第262話-2 彼女はスケルトンの軍勢と対決する
北門、西門と状況を確認し、それぞれカトリナには『石壁』を築く位置を確認した。昨日よりは少ない魔力で作成できるだろうと彼女は自信のほどを見せていた。
『魔力の大盤振る舞いってのも善し悪しだからな』
転換効率が悪いのは、魔力錬成の練度が低いからだと『魔剣』は呟く。魔力がある事を知ってから、彼女はほぼ二十四時間魔力の練成に費やした期間が二年ほどある。元々多い魔力を余すことなく、無駄の無いようにコントロール
するための期間がそれほど必要であった。
元々、薬師として勉強してきた過程から、その操作の多くはポーションの作成という形で結実するのだが、そのノウハウはリリアルの魔術師の基礎がポーションの錬成にあることからも見て取れるだろう。
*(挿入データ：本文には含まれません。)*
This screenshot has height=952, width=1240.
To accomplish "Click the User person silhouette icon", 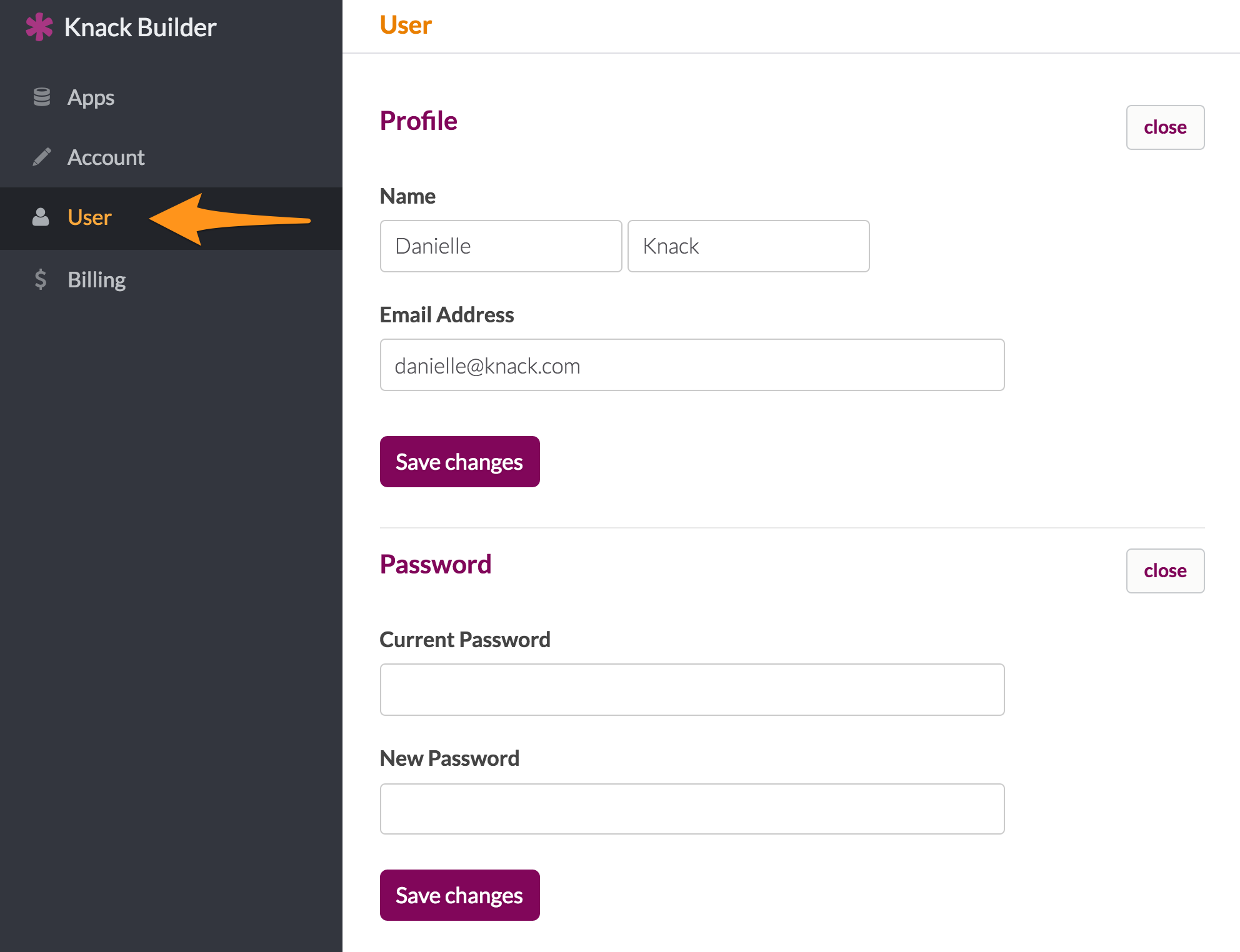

「公爵令嬢がポーション錬成は行わないもの。王族・高位貴族の令嬢には習うべき社交や政治的な知識、外国の言語文化など多数あるのだから」
『お前だって、古代語・帝国語・連合王国語・法国語・サラセン語だって読み書き会話までできるじゃねぇか』
てへぺろ、ペンタリンガルな彼女である。コミュニケーションは苦手だが、ツールは豊富なのだ。
「まあ、見ておけ」
最後の西門、カトリナは前日よりも簡単に『石壁』を作成し、魔力切れによる失神もせずに済んだ。昨日同様、見事な仕上がりだ。
周囲からは『流石聖女様』等と声が上がっている。聖女じゃないけどな。
満足げなカトリナは振り返ると、彼女に言い放つ。
「休憩を入れれば、夕方同じようにすることは容易かろう。ほれ、アリー次はお前の番だぞ」
「そんな順番無いわよ。それでも、日没前に終わらせたいから、九時課の鐘で始めるわ」
『九時課』とは、午後三時に相当する。教会の鐘の鳴る時刻だ。一体何をするつもりだという質問には答えず、彼女は準備があると一旦城壁を後にする。必要なものがあるからだ。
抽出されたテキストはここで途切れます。